The religious landscape of England changed dramatically during the Reformation of King Henry VIII and in 1537, as churches throughout England were desecrated, the Priory at Walsingham too was dissolved and the grounds passed into the hands of the King, despite the fact that the Priory was one of the first religious houses to sign the Oath of Supremacy in 1534. The Prior was rewarded with an annual pension of £100; however, the sub-prior refused to sign the oath and so was assigned the fate of being hung, drawn and quartered on what posthumously became known as Martyrs’ Field. Tradition states that the sub-prior, Canon Nicholas Mileham, was held overnight in the cellar of what is now Dowry House Retreat, along with layman George Guisborough who had also refused to sign the Act of Supremacy. Dating of individual parts of the building is difficult; nonetheless, wattle and daub walls were uncovered during renovations and part of one is exposed on the first floor.

After the Reformation, the building underwent a series of evolutions as it was used for different purposes: for trading businesses, as a post office, a coffee shop and accommodation. The exterior of the building, facing onto the High Street, was given a brick façade in the 19th century. More recently, in 1982, Sue Ryder purchased it to provide a retreat house for her staff in this quiet, grace-filled place known as England’s Nazareth.

In 2006 Peter Hoye bought the property and began renovating it to update the retreat centre for modern-day pilgrims. His dream was to have a religious community living on-site, praying in the chapel and offering hospitality. In 2016 he generously passed over the management of the retreat house to the shrine and Bishop Alan Hopes then invited us to run it.

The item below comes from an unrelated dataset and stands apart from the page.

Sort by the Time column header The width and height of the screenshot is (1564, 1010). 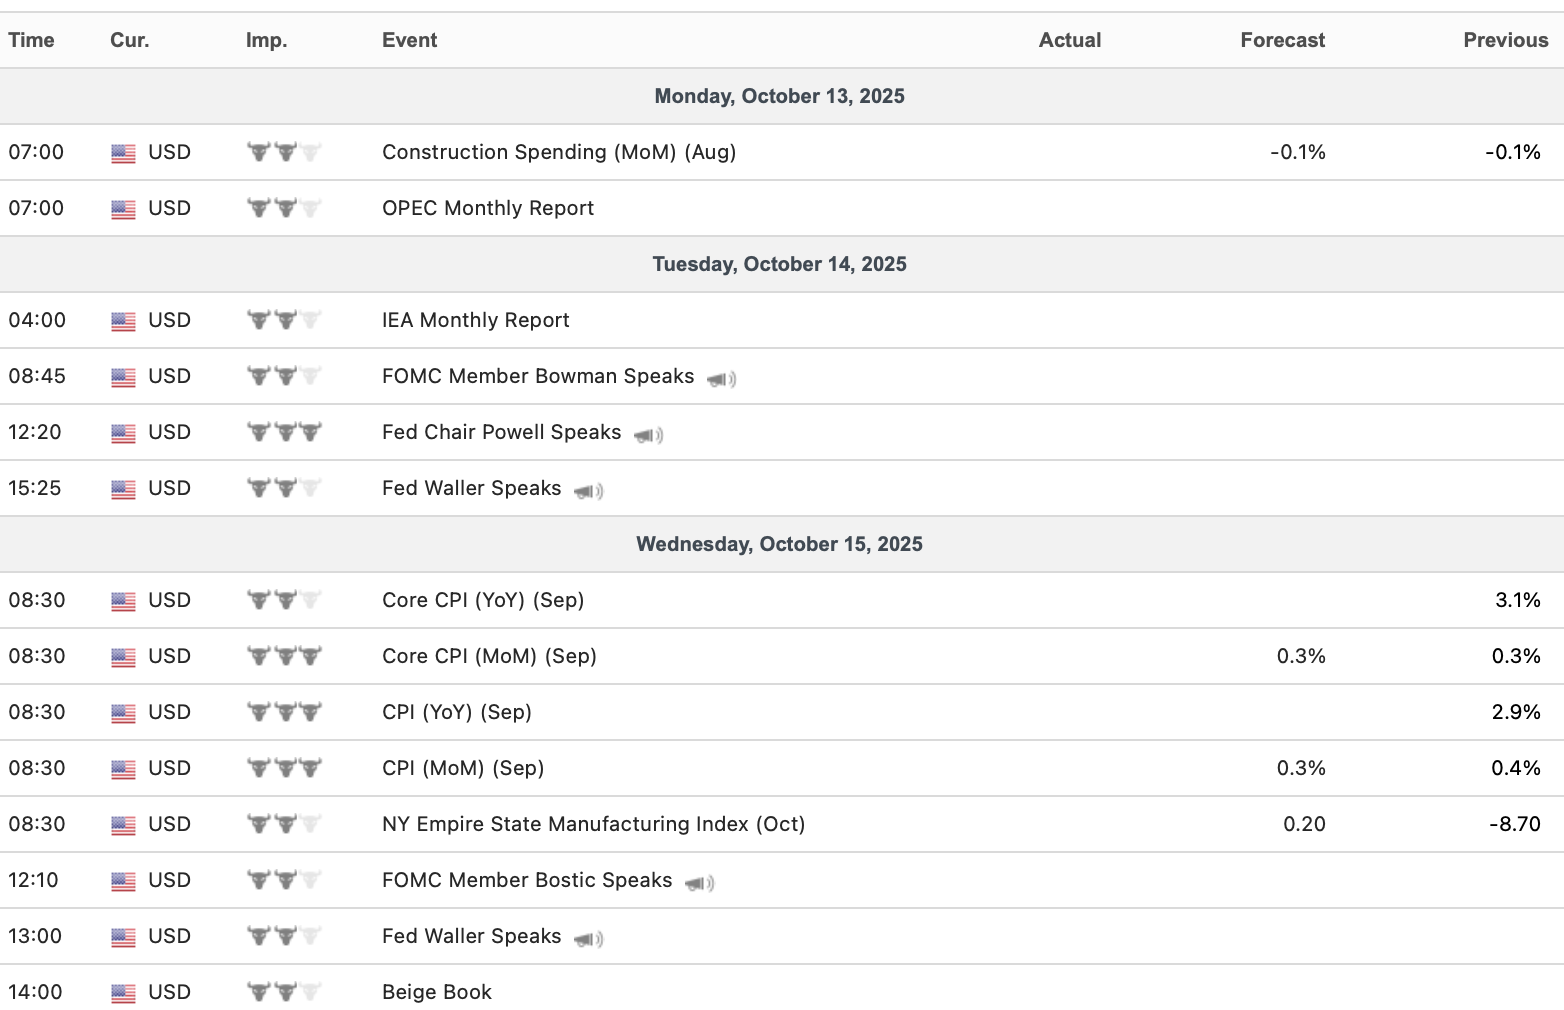pyautogui.click(x=31, y=40)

The shrine offers at Dowry House a range of formation courses and retreats for those seeking to deepen their faith, details of which can be found on the website. Our community runs many of these as well as individually guided retreats and some fo the sisters are trained as spiritual directors.

There are 17 beautifully furnished bedrooms that can hold up to 26 guests, for whom all meals are provided. The Welcome Centre at the entrance offers resources for passing pilgrims to have a fruitful time in Walsingham and the gardens are being developed to provide outdoor prayer spaces for residential guests. The Julian Library holds a Marian collection of some 3,000 books ranging from art and history through to mystical theology. The Beckett Room is a reading room where residents can relax and the St Edward’s Conference Room, with its media facilities, sits larger groups of thirty plus for seminars. The cloister of the courtyard joins the main building to the Chapel in which we have a special tabernacle designed for Perpetual Adoration, since it is from the Eucharistic Heart of Jesus that all effective evangelisation comes. As such Dowry House will be the praying heart of the shrine and a place for all people to encounter the Word made flesh Who lives among us.